Consider the following top-level field (column in the table analogy)

├─ Symbol("AntiKt4TruthDressedWZJetsAux:") ⇒ Struct
│                                            ├─ :m ⇒ Vector
│                                            │       ├─ :offset ⇒ Leaf{UnROOT.Index64}(col=23)
│                                            │       └─ :content ⇒ Leaf{Float32}(col=24)
│                                            ├─ :pt ⇒ Vector
│                                            │        ├─ :offset ⇒ Leaf{UnROOT.Index64}(col=17)
│                                            │        └─ :content ⇒ Leaf{Float32}(col=18)
│                                            ├─ :eta ⇒ Vector
│                                            │         ├─ :offset ⇒ Leaf{UnROOT.Index64}(col=19)
│                                            │         └─ :content ⇒ Leaf{Float32}(col=20)
│                                            ├─ :constituentWeights ⇒ Vector
│                                            │                        ├─ :offset ⇒ Leaf{UnROOT.Index64}(col=29)
│                                            │                        └─ :content ⇒ Vector
│                                            │                                      ├─ :offset ⇒ Leaf{UnROOT.Index64}(col=30)
│                                            │                                      └─ :content ⇒ Leaf{Float32}(col=31)

currently, when we loop over the events, the access is too "eager":

for evt in rntuple
    evt.var"AntiKt4TruthDressedWZJetsAux:".pt
end

In this case, we only want to access the storage related to the pTs (i.e. rntuple column 17 and 18), but in reality we're reading all the columns (17,18,19,20,23,24,29,30,31) as soon as we do evt.var"AntiKt4TruthDressedWZJetsAux:"
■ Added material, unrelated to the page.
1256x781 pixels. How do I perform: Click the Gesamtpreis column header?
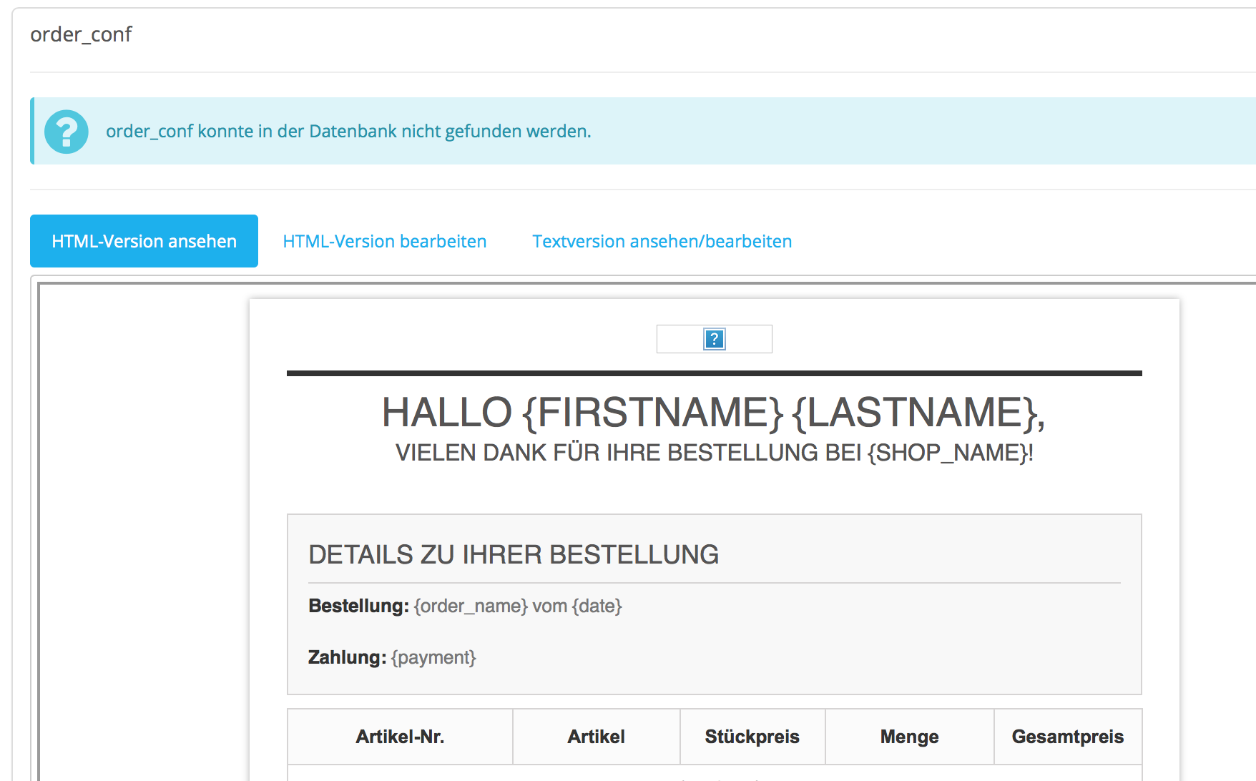point(1068,737)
One possible way is to switch to AwkwardArray.jl by @jpivarski, and represent the whole rntuple as a big RecordArray and theoretically it will work for columnar access (i.e. rntuple.var"AntiKt4TruthDressedWZJetsAux:".pt), and it may not solve our event-iteration problem.

Another possible way is to use StructArrays.jl more smartly, @peremato did you run into anything like this in EDM4hep.jl? If so anything you found working?

peremato commented 6 months ago

Another possible way is to use StructArrays.jl more smartly, @peremato did you run into anything like this in EDM4hep.jl? If so anything you found working?

With EDM4hep, I think I do to have this problem since the top level is Vector of POD structs instead of being a struct of vectors as is in this case. It is true that I read all the fields (I guess) because I really construct at the end a SaA of the container.